Based on the latest trial data, including the findings from the most recent meta-analyses, the ACC/ADA/AHA (2010) guidelines and the US Prevention Task Force (2009) recommend that aspirin (75–162 mg/day) should be considered for adults with diabetes and no previous history of CVD who are at increased cardiovascular risk (10-year risk >10%) but have no increased risk for bleeding.

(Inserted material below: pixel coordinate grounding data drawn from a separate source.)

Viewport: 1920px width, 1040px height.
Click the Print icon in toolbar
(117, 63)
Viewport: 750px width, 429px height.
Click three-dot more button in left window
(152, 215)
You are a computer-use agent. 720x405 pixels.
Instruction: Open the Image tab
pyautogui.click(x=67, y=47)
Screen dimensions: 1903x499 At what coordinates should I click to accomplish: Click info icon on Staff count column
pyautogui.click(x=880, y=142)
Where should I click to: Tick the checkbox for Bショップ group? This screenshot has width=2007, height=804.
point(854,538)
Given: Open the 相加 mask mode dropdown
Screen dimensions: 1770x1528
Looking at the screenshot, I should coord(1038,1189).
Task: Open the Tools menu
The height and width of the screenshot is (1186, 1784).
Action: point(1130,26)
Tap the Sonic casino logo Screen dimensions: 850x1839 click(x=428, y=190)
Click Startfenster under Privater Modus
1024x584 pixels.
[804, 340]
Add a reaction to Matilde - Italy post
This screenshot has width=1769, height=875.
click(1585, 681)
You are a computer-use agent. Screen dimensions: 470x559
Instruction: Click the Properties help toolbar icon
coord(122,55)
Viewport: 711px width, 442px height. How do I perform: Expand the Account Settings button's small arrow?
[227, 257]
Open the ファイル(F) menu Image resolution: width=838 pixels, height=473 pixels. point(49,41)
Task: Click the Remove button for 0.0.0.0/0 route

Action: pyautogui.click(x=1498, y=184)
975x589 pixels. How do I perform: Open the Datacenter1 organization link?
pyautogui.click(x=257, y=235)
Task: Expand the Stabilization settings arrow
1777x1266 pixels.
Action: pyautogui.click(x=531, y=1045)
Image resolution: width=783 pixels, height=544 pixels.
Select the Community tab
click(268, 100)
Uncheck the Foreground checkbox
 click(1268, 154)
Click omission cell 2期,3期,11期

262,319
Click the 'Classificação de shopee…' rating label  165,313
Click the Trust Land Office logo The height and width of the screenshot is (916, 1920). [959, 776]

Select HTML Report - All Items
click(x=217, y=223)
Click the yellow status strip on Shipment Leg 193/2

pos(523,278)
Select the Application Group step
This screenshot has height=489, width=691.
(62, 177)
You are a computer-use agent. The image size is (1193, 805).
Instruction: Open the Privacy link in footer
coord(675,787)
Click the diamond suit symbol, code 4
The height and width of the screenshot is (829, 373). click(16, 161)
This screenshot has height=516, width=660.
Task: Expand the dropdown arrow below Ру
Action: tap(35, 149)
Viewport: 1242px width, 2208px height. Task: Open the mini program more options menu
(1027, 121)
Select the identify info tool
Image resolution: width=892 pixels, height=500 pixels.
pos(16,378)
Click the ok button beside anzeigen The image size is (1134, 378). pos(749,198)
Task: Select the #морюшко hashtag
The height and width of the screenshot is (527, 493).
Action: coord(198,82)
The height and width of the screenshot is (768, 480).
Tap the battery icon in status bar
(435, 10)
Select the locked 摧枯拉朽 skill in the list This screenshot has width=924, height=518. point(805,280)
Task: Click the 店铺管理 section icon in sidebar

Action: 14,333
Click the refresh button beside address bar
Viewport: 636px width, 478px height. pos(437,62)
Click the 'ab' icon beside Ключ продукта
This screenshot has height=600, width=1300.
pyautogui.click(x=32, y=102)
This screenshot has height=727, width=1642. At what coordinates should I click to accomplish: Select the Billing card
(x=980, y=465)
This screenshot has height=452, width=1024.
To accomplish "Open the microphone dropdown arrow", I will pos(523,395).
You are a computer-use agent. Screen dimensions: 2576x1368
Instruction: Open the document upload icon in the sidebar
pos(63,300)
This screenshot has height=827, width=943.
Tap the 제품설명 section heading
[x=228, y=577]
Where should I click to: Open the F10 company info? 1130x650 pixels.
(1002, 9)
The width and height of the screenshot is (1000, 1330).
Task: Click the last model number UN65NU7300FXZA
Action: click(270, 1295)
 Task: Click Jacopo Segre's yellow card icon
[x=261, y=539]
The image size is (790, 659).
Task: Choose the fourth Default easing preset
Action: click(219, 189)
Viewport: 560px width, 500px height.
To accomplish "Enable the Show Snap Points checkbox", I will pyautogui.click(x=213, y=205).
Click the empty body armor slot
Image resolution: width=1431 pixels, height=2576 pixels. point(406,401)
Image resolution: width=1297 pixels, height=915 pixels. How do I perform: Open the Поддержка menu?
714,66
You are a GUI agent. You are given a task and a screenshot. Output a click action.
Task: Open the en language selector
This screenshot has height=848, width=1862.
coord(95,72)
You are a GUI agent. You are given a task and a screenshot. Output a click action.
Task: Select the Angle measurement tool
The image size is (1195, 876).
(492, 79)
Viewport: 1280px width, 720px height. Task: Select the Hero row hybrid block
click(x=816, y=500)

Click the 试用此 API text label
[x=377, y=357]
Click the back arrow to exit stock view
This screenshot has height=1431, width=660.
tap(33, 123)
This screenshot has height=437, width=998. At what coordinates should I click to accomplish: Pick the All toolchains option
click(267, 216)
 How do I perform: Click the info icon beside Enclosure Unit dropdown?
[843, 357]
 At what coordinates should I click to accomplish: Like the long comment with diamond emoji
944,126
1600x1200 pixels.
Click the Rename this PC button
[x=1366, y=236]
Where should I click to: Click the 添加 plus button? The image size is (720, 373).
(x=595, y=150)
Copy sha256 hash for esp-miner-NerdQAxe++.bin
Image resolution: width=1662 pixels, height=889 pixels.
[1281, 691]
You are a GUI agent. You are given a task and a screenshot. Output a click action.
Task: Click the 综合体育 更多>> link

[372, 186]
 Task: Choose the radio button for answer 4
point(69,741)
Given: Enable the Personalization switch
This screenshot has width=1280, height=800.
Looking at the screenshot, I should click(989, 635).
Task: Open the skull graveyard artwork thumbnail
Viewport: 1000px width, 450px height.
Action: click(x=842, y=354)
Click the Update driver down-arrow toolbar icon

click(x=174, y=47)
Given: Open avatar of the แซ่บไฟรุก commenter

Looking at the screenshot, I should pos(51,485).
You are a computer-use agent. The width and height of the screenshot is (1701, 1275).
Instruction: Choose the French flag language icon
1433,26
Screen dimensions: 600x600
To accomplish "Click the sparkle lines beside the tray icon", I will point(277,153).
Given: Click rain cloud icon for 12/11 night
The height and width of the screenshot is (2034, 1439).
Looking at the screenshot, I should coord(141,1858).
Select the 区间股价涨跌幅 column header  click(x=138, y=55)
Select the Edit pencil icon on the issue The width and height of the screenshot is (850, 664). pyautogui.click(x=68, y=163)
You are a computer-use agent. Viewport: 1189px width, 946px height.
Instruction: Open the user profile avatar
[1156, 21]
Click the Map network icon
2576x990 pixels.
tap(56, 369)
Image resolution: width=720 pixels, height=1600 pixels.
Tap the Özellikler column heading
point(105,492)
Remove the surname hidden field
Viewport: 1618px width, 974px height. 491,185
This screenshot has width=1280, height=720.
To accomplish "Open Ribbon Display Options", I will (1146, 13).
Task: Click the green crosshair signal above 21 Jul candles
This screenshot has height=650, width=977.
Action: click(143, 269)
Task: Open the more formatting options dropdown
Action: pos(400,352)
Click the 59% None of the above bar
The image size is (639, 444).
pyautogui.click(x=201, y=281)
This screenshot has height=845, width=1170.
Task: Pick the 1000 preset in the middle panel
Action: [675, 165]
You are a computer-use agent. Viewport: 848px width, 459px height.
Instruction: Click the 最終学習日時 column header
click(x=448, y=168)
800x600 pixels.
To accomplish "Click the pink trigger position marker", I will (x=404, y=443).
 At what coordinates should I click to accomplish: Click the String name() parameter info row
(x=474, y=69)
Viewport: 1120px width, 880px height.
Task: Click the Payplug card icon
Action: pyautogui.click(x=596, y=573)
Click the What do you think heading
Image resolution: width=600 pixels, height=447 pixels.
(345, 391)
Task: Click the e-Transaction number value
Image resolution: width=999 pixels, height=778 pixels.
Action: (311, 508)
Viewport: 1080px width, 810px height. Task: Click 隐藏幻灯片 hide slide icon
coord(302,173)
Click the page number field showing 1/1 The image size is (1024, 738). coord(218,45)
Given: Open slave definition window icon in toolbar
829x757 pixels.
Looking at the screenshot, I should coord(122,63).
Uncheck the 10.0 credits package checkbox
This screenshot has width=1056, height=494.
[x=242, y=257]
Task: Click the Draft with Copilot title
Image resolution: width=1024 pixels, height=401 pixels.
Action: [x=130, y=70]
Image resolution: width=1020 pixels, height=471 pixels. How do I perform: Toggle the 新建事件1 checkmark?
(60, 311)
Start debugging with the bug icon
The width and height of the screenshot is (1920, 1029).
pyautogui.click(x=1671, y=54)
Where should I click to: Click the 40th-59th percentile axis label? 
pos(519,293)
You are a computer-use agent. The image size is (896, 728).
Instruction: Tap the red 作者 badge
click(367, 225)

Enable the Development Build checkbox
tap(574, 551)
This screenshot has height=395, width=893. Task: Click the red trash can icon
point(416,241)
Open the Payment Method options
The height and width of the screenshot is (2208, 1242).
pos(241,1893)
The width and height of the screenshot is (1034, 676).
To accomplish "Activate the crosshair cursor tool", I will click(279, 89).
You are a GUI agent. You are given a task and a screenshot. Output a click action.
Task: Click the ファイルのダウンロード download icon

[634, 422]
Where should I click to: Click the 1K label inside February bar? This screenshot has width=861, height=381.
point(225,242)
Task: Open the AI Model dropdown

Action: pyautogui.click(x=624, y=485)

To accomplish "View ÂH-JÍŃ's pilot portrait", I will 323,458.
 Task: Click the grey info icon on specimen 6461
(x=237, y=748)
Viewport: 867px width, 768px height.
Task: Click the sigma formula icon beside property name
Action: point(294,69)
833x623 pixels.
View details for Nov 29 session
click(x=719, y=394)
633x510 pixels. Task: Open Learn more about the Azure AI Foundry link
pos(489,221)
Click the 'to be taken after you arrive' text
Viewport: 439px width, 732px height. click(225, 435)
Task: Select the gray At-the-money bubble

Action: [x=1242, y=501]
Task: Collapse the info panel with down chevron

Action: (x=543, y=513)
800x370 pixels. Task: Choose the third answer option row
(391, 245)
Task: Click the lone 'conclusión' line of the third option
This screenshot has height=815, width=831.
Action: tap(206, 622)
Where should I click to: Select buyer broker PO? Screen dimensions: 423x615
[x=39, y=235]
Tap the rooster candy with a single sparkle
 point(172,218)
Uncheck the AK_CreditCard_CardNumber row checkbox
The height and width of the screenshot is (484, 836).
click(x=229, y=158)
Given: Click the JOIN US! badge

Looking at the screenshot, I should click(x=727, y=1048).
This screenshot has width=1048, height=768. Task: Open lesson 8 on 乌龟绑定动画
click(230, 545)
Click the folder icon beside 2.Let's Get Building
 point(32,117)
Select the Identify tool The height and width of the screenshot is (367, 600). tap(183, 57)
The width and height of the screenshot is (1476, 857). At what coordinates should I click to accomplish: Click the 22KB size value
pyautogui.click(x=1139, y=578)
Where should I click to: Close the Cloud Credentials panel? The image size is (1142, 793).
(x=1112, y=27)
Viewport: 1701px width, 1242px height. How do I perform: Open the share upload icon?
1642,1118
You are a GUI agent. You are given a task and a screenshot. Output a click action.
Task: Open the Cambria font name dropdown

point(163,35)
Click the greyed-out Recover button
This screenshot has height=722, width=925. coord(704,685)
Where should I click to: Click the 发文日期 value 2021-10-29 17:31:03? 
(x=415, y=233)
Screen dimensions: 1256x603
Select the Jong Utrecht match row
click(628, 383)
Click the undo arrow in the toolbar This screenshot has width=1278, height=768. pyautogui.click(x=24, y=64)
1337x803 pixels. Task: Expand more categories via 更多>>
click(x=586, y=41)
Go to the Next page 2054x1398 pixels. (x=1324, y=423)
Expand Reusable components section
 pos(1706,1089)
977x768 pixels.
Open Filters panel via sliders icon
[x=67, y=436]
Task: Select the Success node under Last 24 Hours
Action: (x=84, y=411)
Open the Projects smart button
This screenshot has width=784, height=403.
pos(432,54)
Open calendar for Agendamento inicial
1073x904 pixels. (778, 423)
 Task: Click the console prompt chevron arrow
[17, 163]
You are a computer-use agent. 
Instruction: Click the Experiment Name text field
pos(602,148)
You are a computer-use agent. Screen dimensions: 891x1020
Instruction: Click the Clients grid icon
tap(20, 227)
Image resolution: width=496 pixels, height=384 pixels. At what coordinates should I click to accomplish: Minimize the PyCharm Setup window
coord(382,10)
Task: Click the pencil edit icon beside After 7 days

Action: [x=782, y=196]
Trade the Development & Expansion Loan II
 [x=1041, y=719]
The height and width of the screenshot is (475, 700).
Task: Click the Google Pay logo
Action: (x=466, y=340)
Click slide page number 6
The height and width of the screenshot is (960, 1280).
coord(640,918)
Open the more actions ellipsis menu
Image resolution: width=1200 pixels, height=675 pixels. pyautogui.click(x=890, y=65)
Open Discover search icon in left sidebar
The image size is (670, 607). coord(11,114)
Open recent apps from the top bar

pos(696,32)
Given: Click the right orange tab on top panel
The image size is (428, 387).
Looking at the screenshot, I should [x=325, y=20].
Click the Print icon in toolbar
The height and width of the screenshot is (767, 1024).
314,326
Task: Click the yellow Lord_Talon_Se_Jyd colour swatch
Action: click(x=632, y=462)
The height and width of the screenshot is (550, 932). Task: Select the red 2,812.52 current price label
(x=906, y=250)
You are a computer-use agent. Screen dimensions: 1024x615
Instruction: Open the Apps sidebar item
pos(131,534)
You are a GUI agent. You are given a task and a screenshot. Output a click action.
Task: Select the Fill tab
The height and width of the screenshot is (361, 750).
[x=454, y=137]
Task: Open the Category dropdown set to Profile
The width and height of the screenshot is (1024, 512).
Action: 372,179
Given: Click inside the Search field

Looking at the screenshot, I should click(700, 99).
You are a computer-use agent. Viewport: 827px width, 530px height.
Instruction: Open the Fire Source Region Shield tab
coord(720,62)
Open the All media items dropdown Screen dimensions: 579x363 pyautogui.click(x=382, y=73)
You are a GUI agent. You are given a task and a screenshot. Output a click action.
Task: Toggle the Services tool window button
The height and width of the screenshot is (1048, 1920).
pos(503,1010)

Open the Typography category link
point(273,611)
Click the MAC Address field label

Testosterone treatment in diabetic men with testosterone deficiency may be an interesting new approach to improving body composition and glycaemic control in these patients. In his presentation on this emerging area, Professor Saad (Bayer Schering Pharma AG, Berlin, Germany; Gulf Medical College, Ajman, United Arab Emirates and Hang Tuah University, Surabaya, Indonesia) described the epidemiological studies showing associations between testosterone deficiency and type 2 diabetes, and the predictive value of testosterone in the development of insulin resistance and type 2 diabetes. Intervention studies such as the DIMALITE study have shown that treatment with testosterone gel (Testogel^®) was associated with a greater improvement of visceral obesity, insulin sensitivity and glycaemic control compared with lifestyle-only changes in men with newly-diagnosed diabetes. In a placebo-controlled study using injections of testosterone undecanoate (Nebido^®), body fat was reduced by up to 19.2% with a parallel substantial increase in lean mass and a significant improvement of HOMA-IR (Aversa A et al. J Sex Med 2010; 7(10): 3495-3503).